## Work task
The records below need copying. Match each line exactly.

[Stored data entries]
┄┄┄┄┄┄┄┄┄┄
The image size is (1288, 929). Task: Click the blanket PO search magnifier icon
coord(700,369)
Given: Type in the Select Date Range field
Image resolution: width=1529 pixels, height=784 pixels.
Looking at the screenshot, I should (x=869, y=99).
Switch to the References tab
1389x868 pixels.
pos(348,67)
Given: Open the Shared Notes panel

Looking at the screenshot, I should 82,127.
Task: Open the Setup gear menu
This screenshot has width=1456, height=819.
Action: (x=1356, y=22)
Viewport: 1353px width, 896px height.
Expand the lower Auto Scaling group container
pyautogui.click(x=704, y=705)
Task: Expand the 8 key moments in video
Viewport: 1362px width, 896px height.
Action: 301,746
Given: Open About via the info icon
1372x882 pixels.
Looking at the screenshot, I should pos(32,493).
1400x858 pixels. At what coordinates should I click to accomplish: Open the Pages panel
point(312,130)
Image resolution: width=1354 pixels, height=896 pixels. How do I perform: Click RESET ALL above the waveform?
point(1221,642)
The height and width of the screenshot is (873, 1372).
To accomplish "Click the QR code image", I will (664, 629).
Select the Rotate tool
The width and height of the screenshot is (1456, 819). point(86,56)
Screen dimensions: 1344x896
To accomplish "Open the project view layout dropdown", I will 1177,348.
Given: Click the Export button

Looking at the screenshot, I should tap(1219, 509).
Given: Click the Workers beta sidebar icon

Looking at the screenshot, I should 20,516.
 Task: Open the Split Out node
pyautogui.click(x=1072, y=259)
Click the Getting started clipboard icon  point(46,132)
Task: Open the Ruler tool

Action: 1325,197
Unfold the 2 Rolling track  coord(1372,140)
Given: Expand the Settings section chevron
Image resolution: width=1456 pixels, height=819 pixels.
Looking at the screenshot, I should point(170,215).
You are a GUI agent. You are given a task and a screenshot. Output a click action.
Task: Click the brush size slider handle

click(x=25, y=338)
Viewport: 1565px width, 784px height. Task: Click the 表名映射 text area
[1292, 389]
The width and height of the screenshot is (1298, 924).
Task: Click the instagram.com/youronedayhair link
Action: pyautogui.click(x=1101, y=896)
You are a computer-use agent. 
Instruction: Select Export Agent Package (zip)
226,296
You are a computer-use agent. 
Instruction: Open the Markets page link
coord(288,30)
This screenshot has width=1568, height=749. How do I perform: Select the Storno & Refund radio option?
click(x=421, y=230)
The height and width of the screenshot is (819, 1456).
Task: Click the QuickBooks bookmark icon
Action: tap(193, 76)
┄┄┄┄┄┄┄┄┄┄
## Task output
The image size is (1288, 929). Task: Click the blanket PO search magnifier icon
coord(700,369)
Given: Type in the Select Date Range field
Image resolution: width=1529 pixels, height=784 pixels.
Looking at the screenshot, I should (x=869, y=99).
Switch to the References tab
1389x868 pixels.
pos(348,67)
Given: Open the Shared Notes panel

Looking at the screenshot, I should 82,127.
Task: Open the Setup gear menu
This screenshot has width=1456, height=819.
Action: (x=1356, y=22)
Viewport: 1353px width, 896px height.
Expand the lower Auto Scaling group container
pyautogui.click(x=704, y=705)
Task: Expand the 8 key moments in video
Viewport: 1362px width, 896px height.
Action: 301,746
Given: Open About via the info icon
1372x882 pixels.
Looking at the screenshot, I should pos(32,493).
1400x858 pixels. At what coordinates should I click to accomplish: Open the Pages panel
point(312,130)
Image resolution: width=1354 pixels, height=896 pixels. How do I perform: Click RESET ALL above the waveform?
point(1221,642)
The height and width of the screenshot is (873, 1372).
To accomplish "Click the QR code image", I will (664, 629).
Select the Rotate tool
The width and height of the screenshot is (1456, 819). point(86,56)
Screen dimensions: 1344x896
To accomplish "Open the project view layout dropdown", I will 1177,348.
Given: Click the Export button

Looking at the screenshot, I should tap(1219, 509).
Given: Click the Workers beta sidebar icon

Looking at the screenshot, I should 20,516.
 Task: Open the Split Out node
pyautogui.click(x=1072, y=259)
Click the Getting started clipboard icon  point(46,132)
Task: Open the Ruler tool

Action: 1325,197
Unfold the 2 Rolling track  coord(1372,140)
Given: Expand the Settings section chevron
Image resolution: width=1456 pixels, height=819 pixels.
Looking at the screenshot, I should point(170,215).
You are a GUI agent. You are given a task and a screenshot. Output a click action.
Task: Click the brush size slider handle

click(x=25, y=338)
Viewport: 1565px width, 784px height. Task: Click the 表名映射 text area
[1292, 389]
The width and height of the screenshot is (1298, 924).
Task: Click the instagram.com/youronedayhair link
Action: pyautogui.click(x=1101, y=896)
You are a computer-use agent. 
Instruction: Select Export Agent Package (zip)
226,296
You are a computer-use agent. 
Instruction: Open the Markets page link
coord(288,30)
This screenshot has width=1568, height=749. How do I perform: Select the Storno & Refund radio option?
click(x=421, y=230)
The height and width of the screenshot is (819, 1456).
Task: Click the QuickBooks bookmark icon
Action: tap(193, 76)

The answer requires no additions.